15

Though the title seems clear enough, I'd like to start with a discussion of how I personally came to derive the Jordan Normal Form, because my question is very specific to the details of my derivation.

Notation

To start, let $X$ be a finite dimensional vector space, $L(X)$ be the space of linear operators on $X$, and $A\in L(X)$. Let $\sigma(A) = \{\lambda_1,\ \cdots,\ \lambda_k\}$ be the spectrum of $A$. Now, we define

  • $d(\lambda)$ to be the geometric multiplicity of $\lambda$
  • $m(\lambda)$ to be the algebraic multiplicity of $\lambda$

Next, we denote the $k$th generalized eigenspace of $\lambda$ by $$ \text{N}_k(\lambda) = \text{Ker}(A-\lambda I)^k $$ and finally, we let $$ \text{N}(\lambda) = N_{n(\lambda)}(\lambda)\qquad n(\lambda)=\min\{k\in\mathbb{N}\ |\ \text{N}_k(\lambda)=N_{k+1}(\lambda)\} $$ we note that it can be shown that $n(\lambda) = m(\lambda)$, and so the notation $n(\lambda)$ won't really be used.

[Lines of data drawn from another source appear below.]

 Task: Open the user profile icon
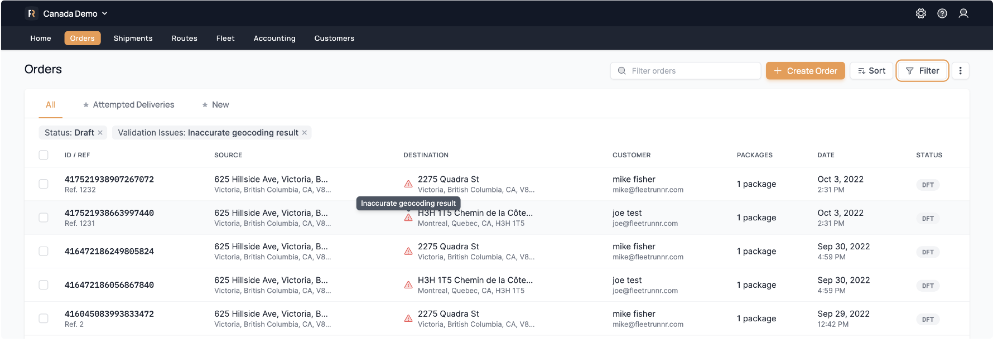pyautogui.click(x=963, y=13)
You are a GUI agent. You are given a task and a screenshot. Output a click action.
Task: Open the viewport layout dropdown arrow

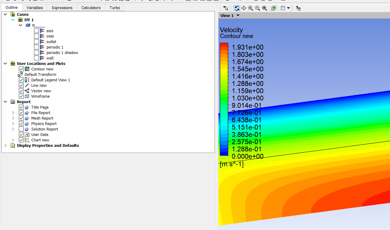(288, 8)
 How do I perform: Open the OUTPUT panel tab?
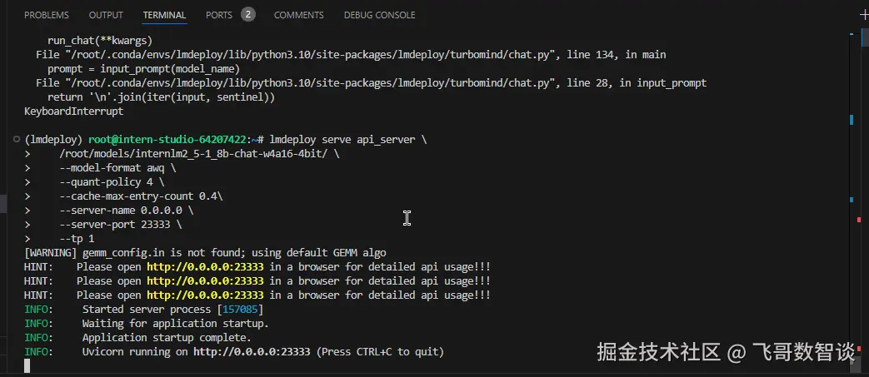106,15
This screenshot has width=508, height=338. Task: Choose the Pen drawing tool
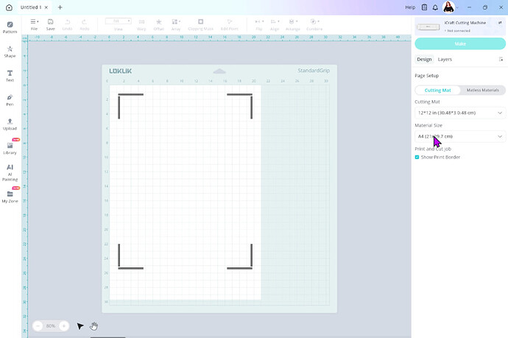tap(10, 99)
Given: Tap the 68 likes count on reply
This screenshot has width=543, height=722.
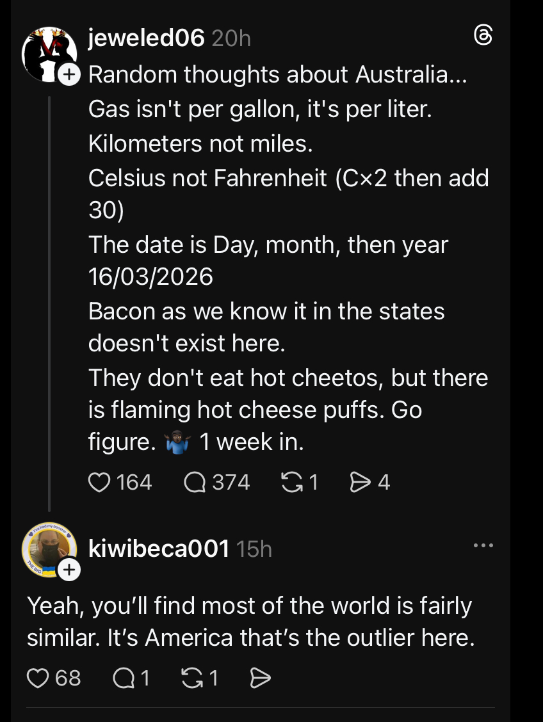Looking at the screenshot, I should tap(68, 678).
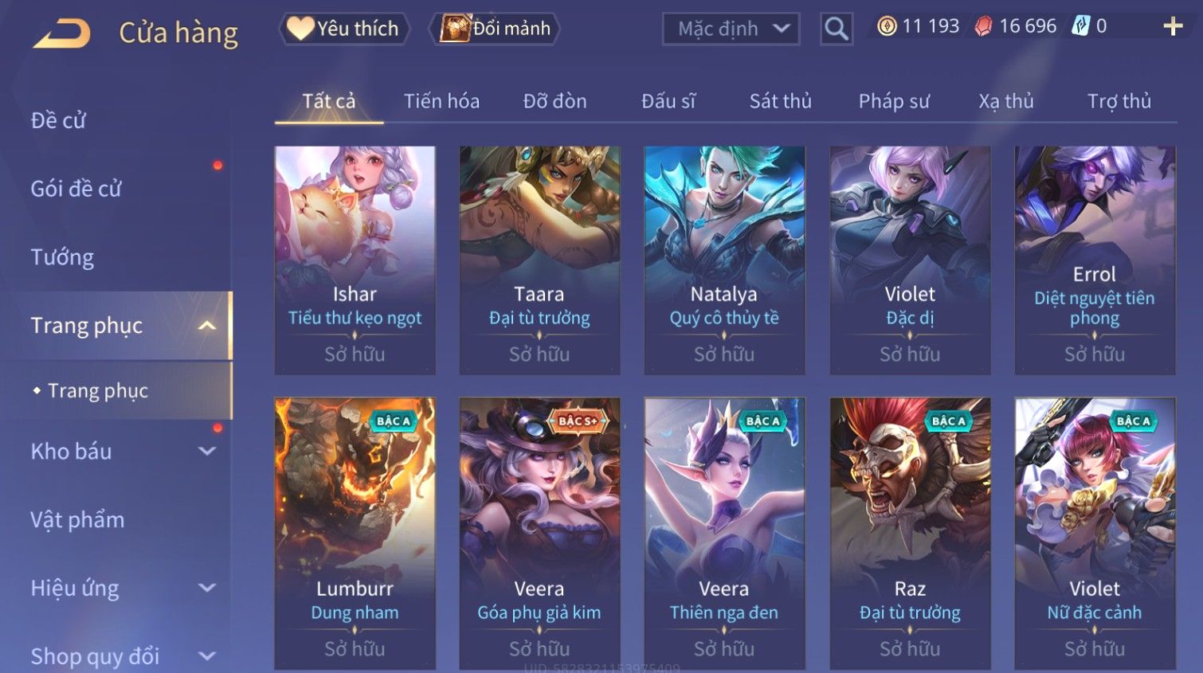Expand the Kho báu sidebar section
The image size is (1203, 673).
click(207, 452)
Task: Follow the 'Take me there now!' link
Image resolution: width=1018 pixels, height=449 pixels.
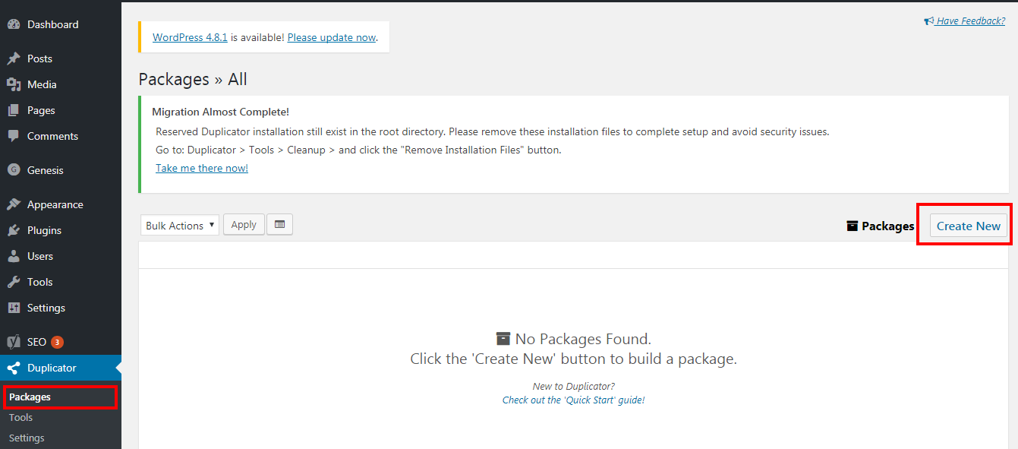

We will also let $\sum_\lambda$, $\prod_\lambda$, etc. represent the sum/product/etc. over distinct eigenvalues of $A$.

Fundamentals

First off, it is known that we can decompose $X$ as $$ X = \text{N}(\lambda_1)\oplus\cdots\oplus\text{N}(\lambda_k) $$ Hence $\sum_{\lambda} \dim\ \text{N}(\lambda) = \dim X$. Also, from the characteristic polynomial of $A$, the sum of the algebraic multiplicities of the eigenvalues must equal the degree of the polynomial, which is $\dim X$. Thus $$ \sum_\lambda\dim\ \text{N}(\lambda) = \sum_\lambda m(\lambda) = \dim X $$ Going in a different direction, we present the following theorem:

Theorem: If $B\in L(X)$ is nilpotent of order $n$, and $S\subset X\backslash\text{Ker} B^{n-1}$ is linearly independent, then $$ \bigcup_{x\in S}\{x,\ Bx,\ B^2x,\ \cdots,\ B^{n-1}x\} $$ is linearly independent.

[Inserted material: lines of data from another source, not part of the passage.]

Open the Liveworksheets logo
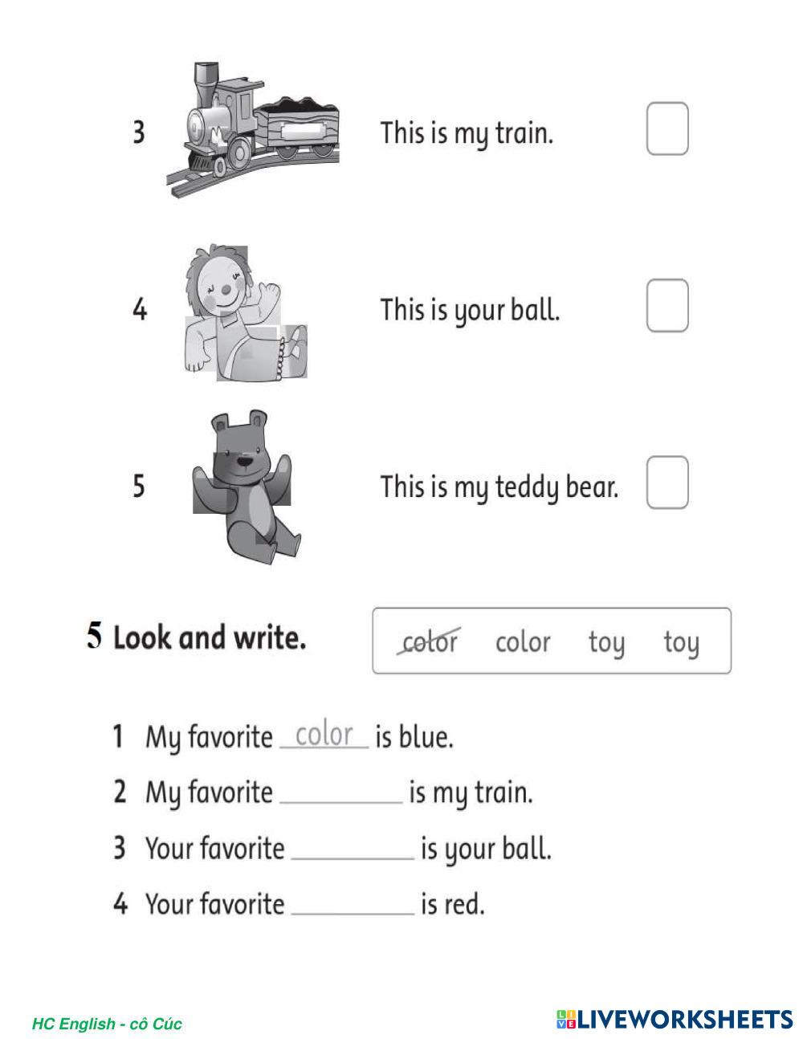The height and width of the screenshot is (1039, 803). 674,1020
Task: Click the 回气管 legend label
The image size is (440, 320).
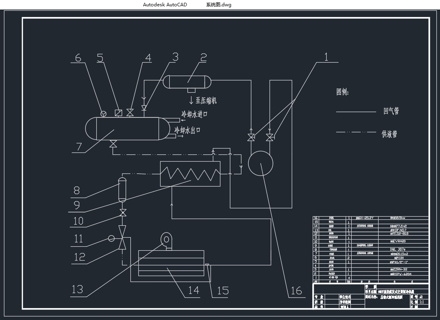Action: click(391, 111)
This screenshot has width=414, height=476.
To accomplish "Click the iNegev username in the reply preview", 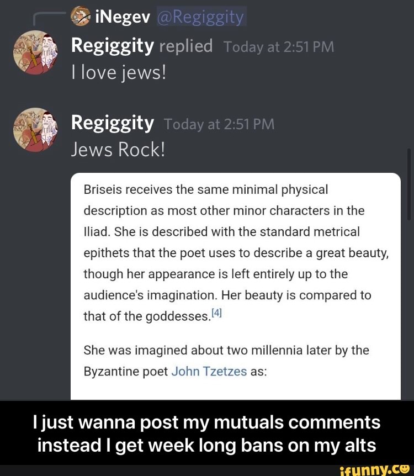I will 123,18.
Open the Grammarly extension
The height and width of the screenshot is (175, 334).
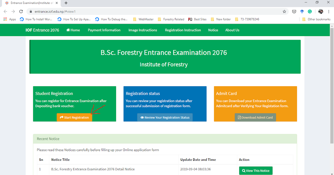pyautogui.click(x=310, y=12)
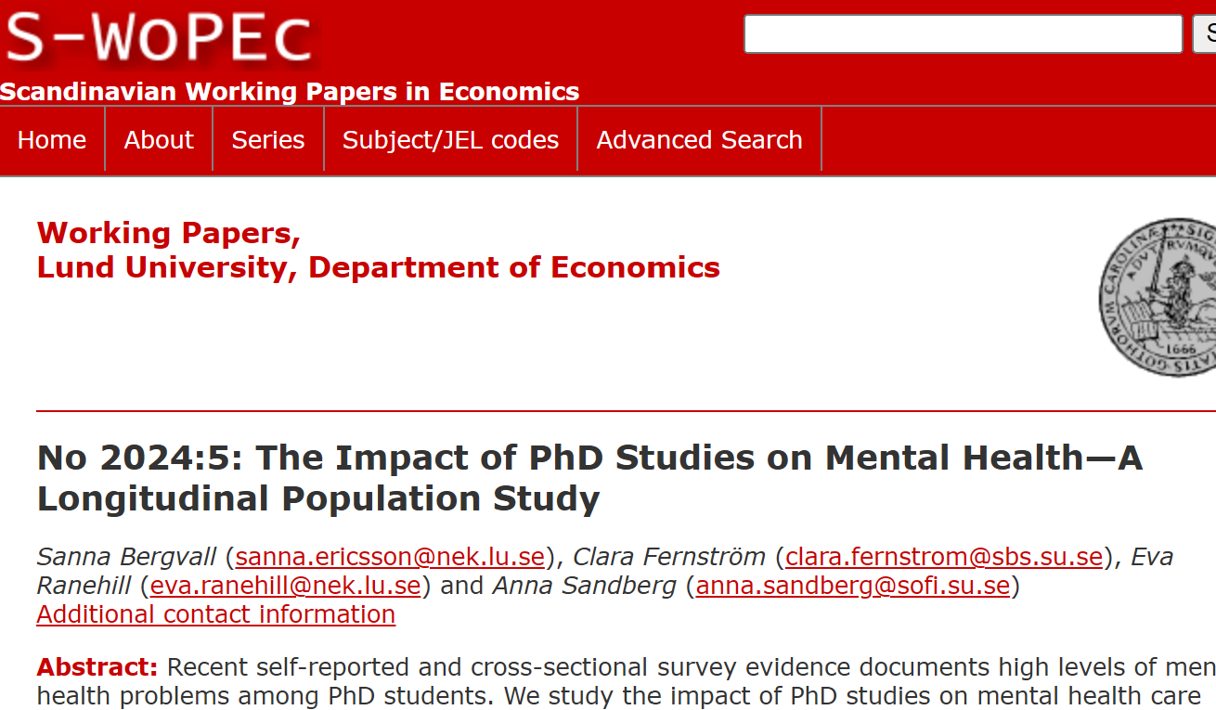1216x710 pixels.
Task: Focus the search text field
Action: 963,34
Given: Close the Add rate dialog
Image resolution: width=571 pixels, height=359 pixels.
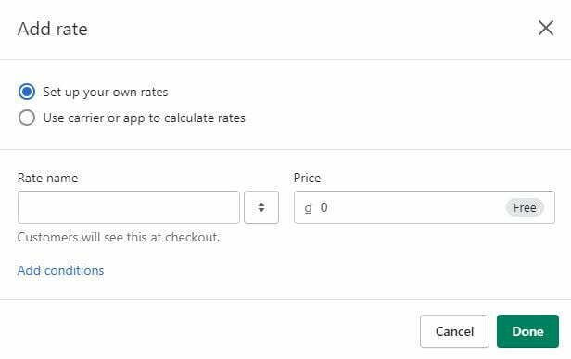Looking at the screenshot, I should pos(545,29).
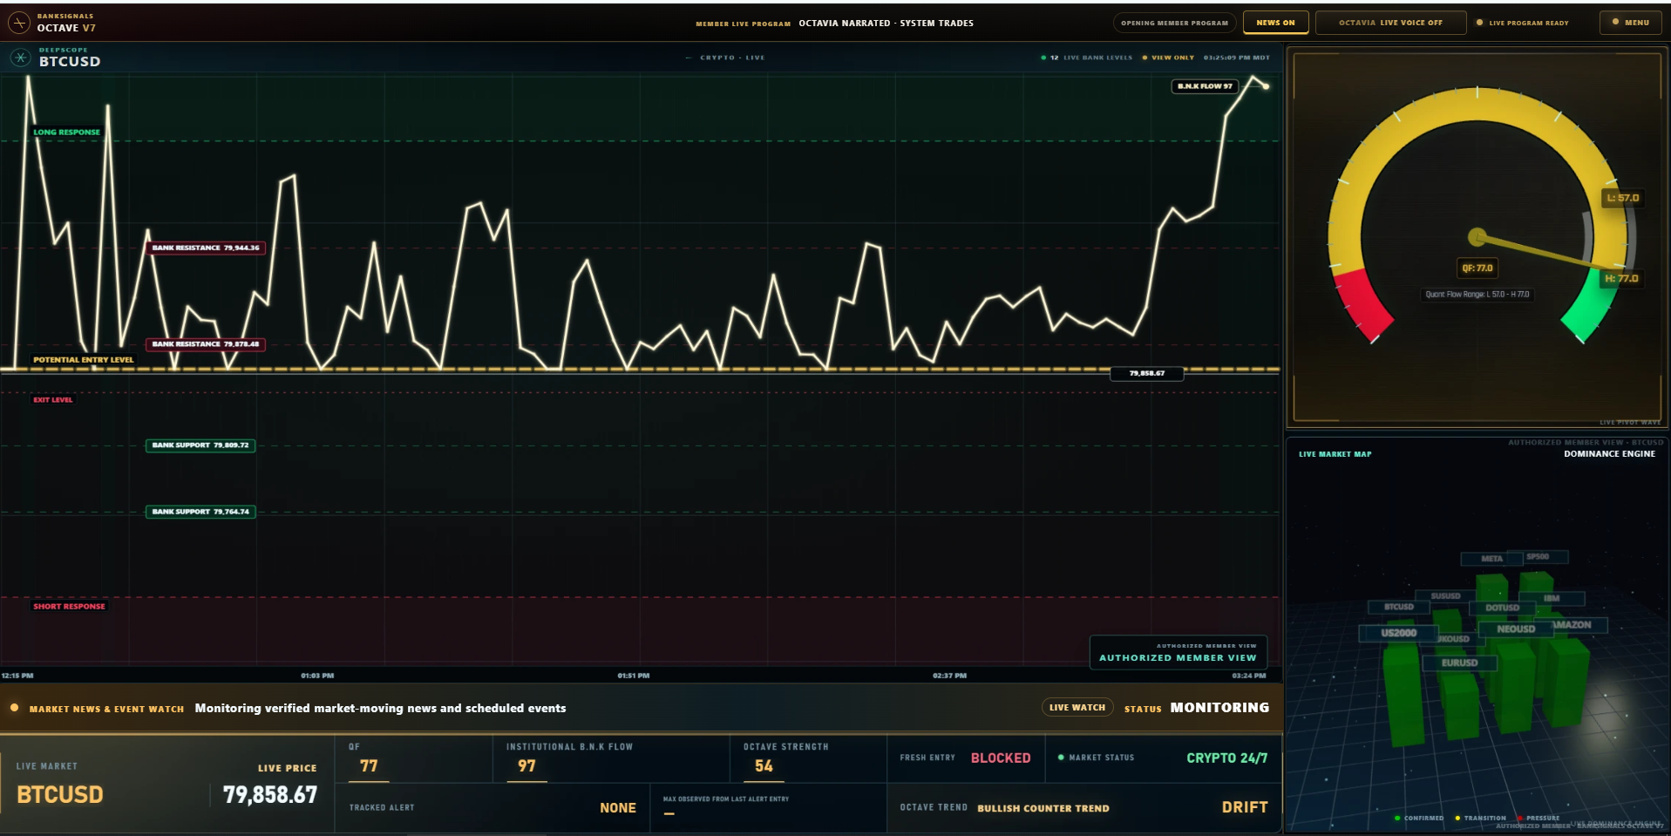Select the BTCUSD block on dominance map
The image size is (1671, 836).
[x=1398, y=607]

Proof: We will show the case for $|S|=2$, and the general case follows the same format. Suppose $S = \{x,\ y\}$, and $$ \sum_{k=0}^{n-1} a_k B^kx_1 + \sum_{k=0}^{n-1}b_k B^kx_2 = 0 $$ applying $B^{n-1}$ to both sides gives $$ B^{n-1}\left(\sum_{k=0}^{n-1}a_kB^kx_1+b_kB^kx_2\right) = a_0B^{n-1}x_1+b_0B^{n-1}x_2 = B^{n-1}(a_0x_1+b_0x_2) = 0 $$ so $a_0x_1 + b_0x_2\in\text{Ker}B^{n-1}$. However, since $\text{Ker}B^{n-1}$ is a subspace of $X$, we can decompose $X$ as $X = \text{Ker}B^{n-1}\oplus Z$ for some vector space $Z$, for which $\{x_1,\ x_2\}\subset Z\backslash\{0\}$. Since $Z$ is a subspace, $a_0x_1+b_0x_2\in Z$. To say that $a_0x_1+b_0x_2\in \text{Ker}B^{n-1}\cap Z$ is equivalent to saying $a_0x_1+b_0x_2 = 0$. By linear independence of $S$, $a_0=b_0=0$. This process can be repeated to get $a_j=b_j=0$ for all $j$. $\blacksquare$

Now, take $x\in \text{N}(\lambda)\backslash \text{N}_{m(\lambda)-1}(\lambda)$. Note that $B_\lambda = (A - \lambda I)|_{\text{N}(\lambda)}$ (that is, $A - \lambda I$ restricted to $\text{N}(\lambda)$) is nilpotent of order $m(\lambda)$. Hence $\{x,\ B_\lambda x,\ \cdots,\ B_\lambda^{m(\lambda)-1}x\}$ is linearly independent, and it's span is a subspace of $\text{N}(\lambda)$. Hence $\dim \text{N}(\lambda) \ge m(\lambda)$.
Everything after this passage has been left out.